3D-Space and the preferred basis cannot uniquely emerge from the quantum structure
Is it possible that only the state vector exists, and the 3D-space, a preferred basis, a preferred factorization of the Hilbert space, and everything else, emerge uniquely from the Hamiltonian and the state vector?
In this article no-go theorems are given, showing that whenever such a candidate preferred structure exists and can distinguish among physically distinct states, physically distinct structures of the same kind exist. The idea of the proof is very simple: it is always possible to make a unitary transformation of the candidate structure into another one of the same kind, but with respect to which the state of the system at a given time appears identical to a physically distinct state (which may be the state at any other time, or even a state from an "alternative reality").
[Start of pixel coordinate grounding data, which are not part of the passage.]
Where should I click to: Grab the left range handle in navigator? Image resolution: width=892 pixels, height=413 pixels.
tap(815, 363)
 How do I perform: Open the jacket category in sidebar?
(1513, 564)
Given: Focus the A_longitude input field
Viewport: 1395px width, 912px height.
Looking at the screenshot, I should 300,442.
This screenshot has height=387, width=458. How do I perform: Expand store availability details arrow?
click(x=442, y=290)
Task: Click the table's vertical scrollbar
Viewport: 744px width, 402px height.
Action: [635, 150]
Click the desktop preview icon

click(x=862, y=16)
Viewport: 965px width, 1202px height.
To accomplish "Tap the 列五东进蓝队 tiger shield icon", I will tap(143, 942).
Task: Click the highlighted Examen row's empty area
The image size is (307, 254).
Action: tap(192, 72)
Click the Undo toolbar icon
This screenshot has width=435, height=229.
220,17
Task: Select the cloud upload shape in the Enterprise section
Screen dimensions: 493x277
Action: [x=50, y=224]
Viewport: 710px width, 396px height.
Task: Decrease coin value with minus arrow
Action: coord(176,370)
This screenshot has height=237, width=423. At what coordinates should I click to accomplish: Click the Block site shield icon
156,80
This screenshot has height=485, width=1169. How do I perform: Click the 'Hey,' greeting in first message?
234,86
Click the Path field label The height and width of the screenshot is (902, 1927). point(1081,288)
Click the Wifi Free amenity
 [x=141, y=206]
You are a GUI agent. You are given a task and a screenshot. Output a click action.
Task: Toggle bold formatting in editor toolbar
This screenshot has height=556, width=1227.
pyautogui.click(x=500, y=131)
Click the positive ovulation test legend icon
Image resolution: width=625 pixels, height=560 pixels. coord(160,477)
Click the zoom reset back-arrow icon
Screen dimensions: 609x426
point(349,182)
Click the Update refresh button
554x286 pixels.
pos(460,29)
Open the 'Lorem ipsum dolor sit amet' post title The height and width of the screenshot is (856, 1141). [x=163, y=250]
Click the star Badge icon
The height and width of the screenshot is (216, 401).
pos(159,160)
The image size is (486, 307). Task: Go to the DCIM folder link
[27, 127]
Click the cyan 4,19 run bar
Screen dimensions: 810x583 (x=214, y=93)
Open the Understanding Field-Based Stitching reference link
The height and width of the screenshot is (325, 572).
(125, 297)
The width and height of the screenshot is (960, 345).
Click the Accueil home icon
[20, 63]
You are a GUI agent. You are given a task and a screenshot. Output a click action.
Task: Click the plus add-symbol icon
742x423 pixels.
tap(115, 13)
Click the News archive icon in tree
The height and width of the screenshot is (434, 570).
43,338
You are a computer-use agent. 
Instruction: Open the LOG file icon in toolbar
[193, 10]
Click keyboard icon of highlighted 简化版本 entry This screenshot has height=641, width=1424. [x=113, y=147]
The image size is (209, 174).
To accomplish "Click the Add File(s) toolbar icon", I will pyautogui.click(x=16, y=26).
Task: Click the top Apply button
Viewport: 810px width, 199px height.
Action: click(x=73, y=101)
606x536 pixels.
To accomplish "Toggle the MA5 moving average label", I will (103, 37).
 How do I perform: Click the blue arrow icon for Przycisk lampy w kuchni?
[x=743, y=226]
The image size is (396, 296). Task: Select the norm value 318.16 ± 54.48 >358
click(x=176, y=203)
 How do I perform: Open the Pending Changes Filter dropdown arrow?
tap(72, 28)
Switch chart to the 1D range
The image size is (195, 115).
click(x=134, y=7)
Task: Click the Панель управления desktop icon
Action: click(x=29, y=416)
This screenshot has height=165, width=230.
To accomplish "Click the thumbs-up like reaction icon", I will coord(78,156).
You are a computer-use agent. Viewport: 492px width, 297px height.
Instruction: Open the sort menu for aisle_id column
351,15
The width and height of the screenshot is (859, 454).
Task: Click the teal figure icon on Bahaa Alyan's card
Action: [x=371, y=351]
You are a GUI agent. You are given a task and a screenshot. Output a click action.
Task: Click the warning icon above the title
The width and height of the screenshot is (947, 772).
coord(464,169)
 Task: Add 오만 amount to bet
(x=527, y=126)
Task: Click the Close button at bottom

Therefore, such minimalist approaches lead to strange consequences like "passive" travel in time and in alternative realities, realized simply by passive transformations of the Hilbert space.
These theorems affect all minimalist theories in which the only fundamental structures are the state vector and the Hamiltonian (so-called "Hilbert space fundamentalism"), whether they assume branching or state vector reduction, in particular, the version of Everett's Interpretation coined by Carroll and Singh "Mad-dog Everettianism", various proposals based on decoherence, proposals that aim to describe everything by the quantum structure, and proposals that spacetime emerges from a purely quantum theory of gravity.